At a much higher level, I think such anchoring effects are a hugely important, and challenging, factor at play when we talk about how to make the world, and people’s lives, better. In my experience, discussants’ mental models play a strong anchoring role. This is one of the reasons why I’m often frustrated by debates about “good jobs”, and indeed the broader metrics “beyond GDP”. It is as if, by starting with economic concepts such as “jobs” and “GDP”, we can’t bring ourselves to talk about the real essence of human wellbeing, and are only able to expand our sights a little from the original concept.
For example, most studies I’ve come across that talk about “good jobs” still focus on the monetary, contractual and physical aspects. Do the jobs pay well enough? Are they precarious? Are they dangerous? Do they involve anti-social working hours? Even when analysis goes beyond this, for example looking at the impact of one’s boss on one’s job satisfaction and life, the questions tend to be quite technocratic or technocratically worded. (E.g., in this study — the closest I’ve found to my earlier piece on “the boss factor” — of the 6 dimensions, none are worded so as to elicit feelings or emotions about work.
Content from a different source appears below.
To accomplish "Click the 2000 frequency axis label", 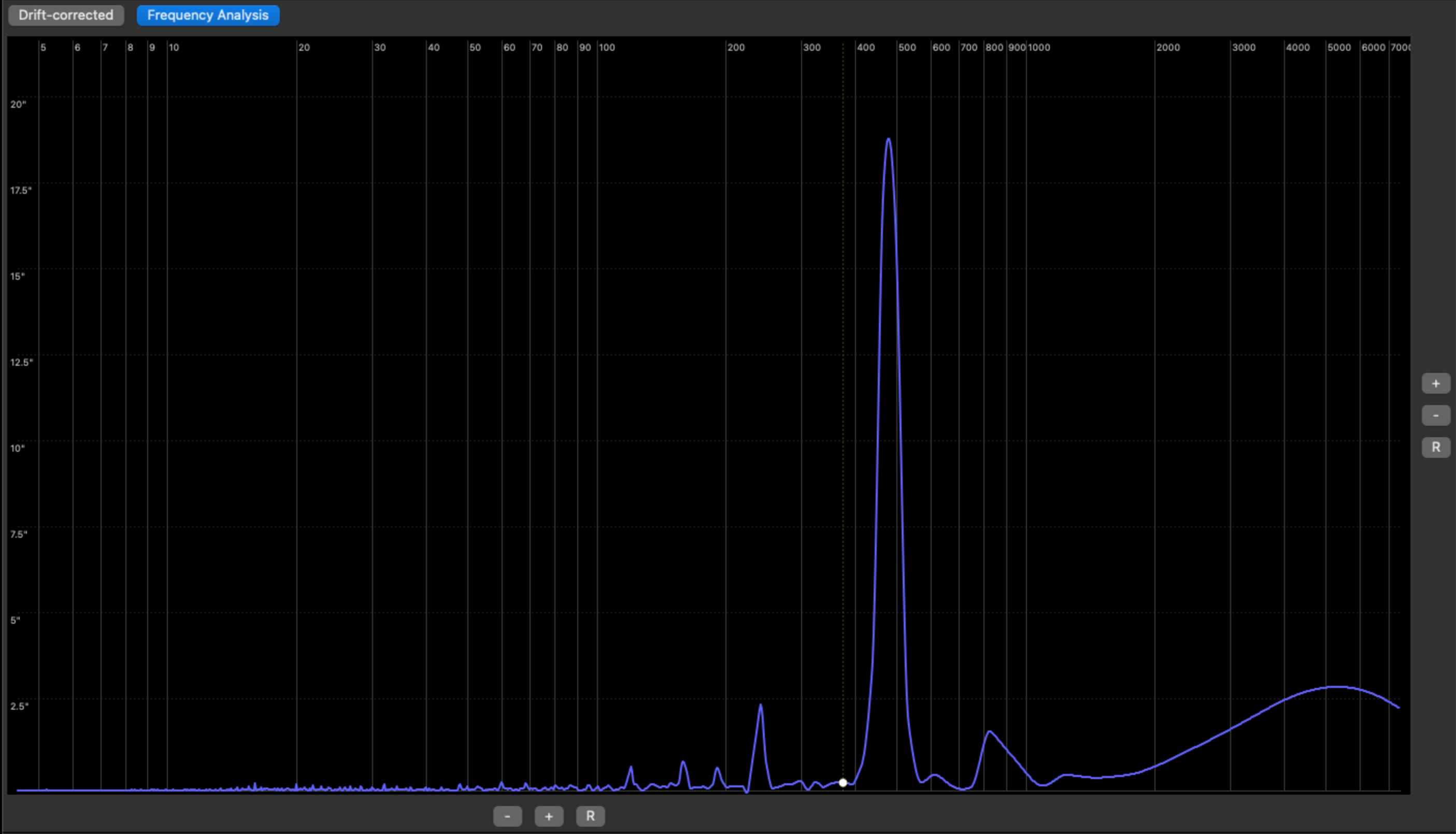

The study is still very interesting; just limited by the undelrying survey.)
Yet, as I’ve argued before, in today’s economy, it is the psychological safety of jobs that is paramount. According to the Health and Safety Executive (HSE), in the year ending March 2021, 142 people in Great Britain were killed in fatal workplace accidents. That’s 0.0005% of the 31,278,200 people in employment in the same period. According to the (amazing!) Understanding Society survey, only around 4% people said they felt unsafe at work (in the wave that was conducted in 2019–2021).
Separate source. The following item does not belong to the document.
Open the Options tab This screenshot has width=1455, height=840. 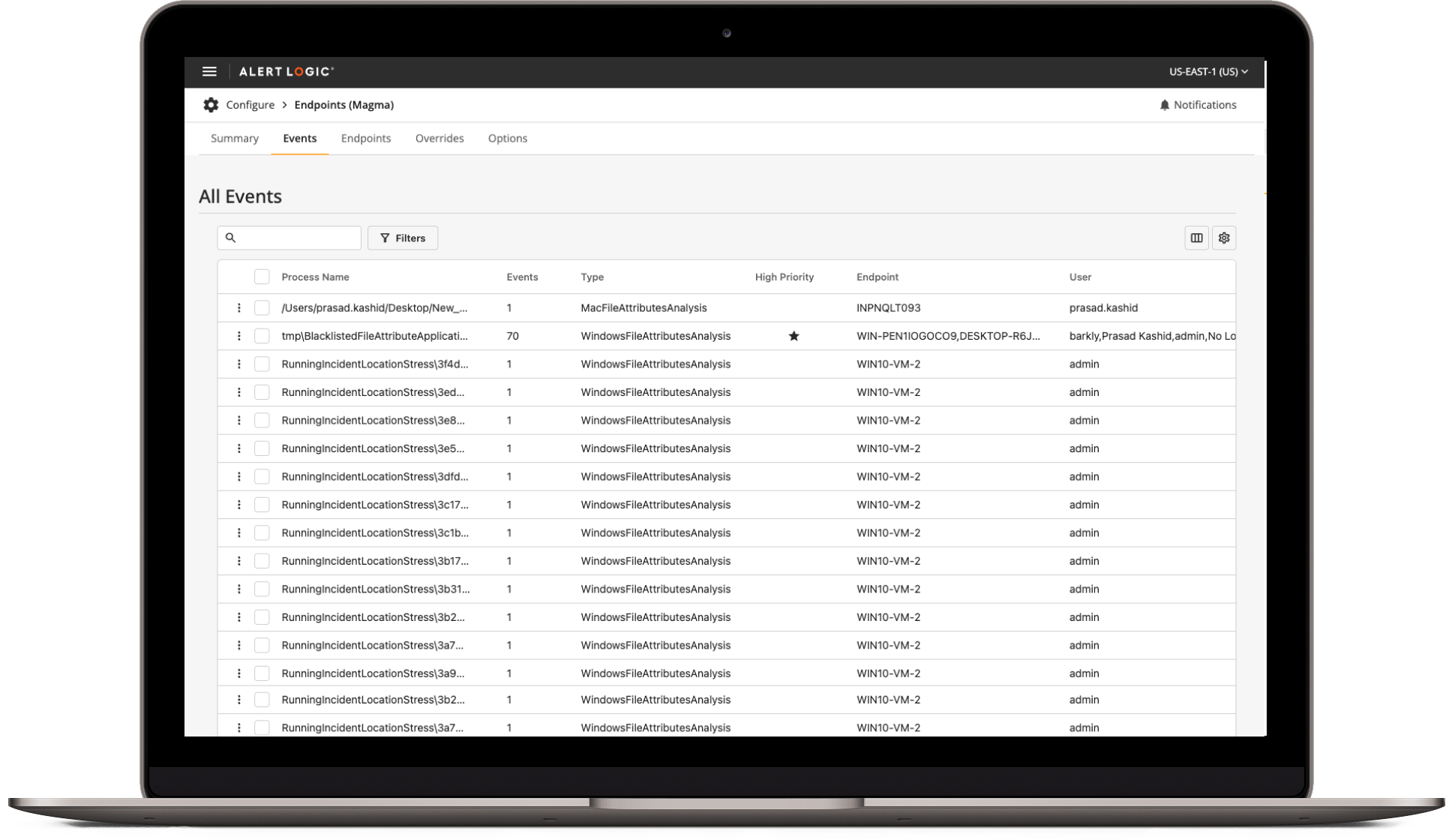click(x=507, y=138)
However, when we look at some of the more emotional factors, the picture is quite different. I will return to this theme, but for now, I’ve focused on two variables in the Understanding Society survey (wave 10, conducted from January 2018 to June 2020). The left hand panel of the chart shows how often people reported feeling worried by their work. The exact question was worded as: “Thinking of the past few weeks, how much of the time has your job made you feel worried?” The good news is that almost half — 44% — answered “Never”, and only 6% said “Most of the time” or “All the time”.
However, quite a few — around a third — said that work made them feel worried “Some of the time”. More importantly, the higher the frequency at which someone said work worried them, the lower their satisfaction with their overall life. So not just satisfaction with work; satisfaction with life. For the moment, this is just a correlation, and omitted variable bias is almost certainly at play: someone who is of a neurotic tendency is more likely to say work made them feel worried and, separately, to be less satisfied with their lives (because a lot of other stuff also makes them feel worried, and in general, being worried is not a great state to be in, physically or mentally).
Nevertheless, it is my strong hypothesis that there is causality in the other direction, too: i.e., all other things equal, having work make you feel worried is likely to have a negative effect on your overall wellbeing and, hence, your overall life satisfaction. I will try to return with a better analysis that controls for personality and other relevant characteristics, soon.
[If anyone already has a thought-through DAG on “life satisfaction”, please send it my way! It will ensure that I control for confounders but not colliders. And if that’s greek to you, but you are interested in causal inference, I cannot recommed highly enough “The Book of Why” by Judae Pearl and Dana Mackenzie.]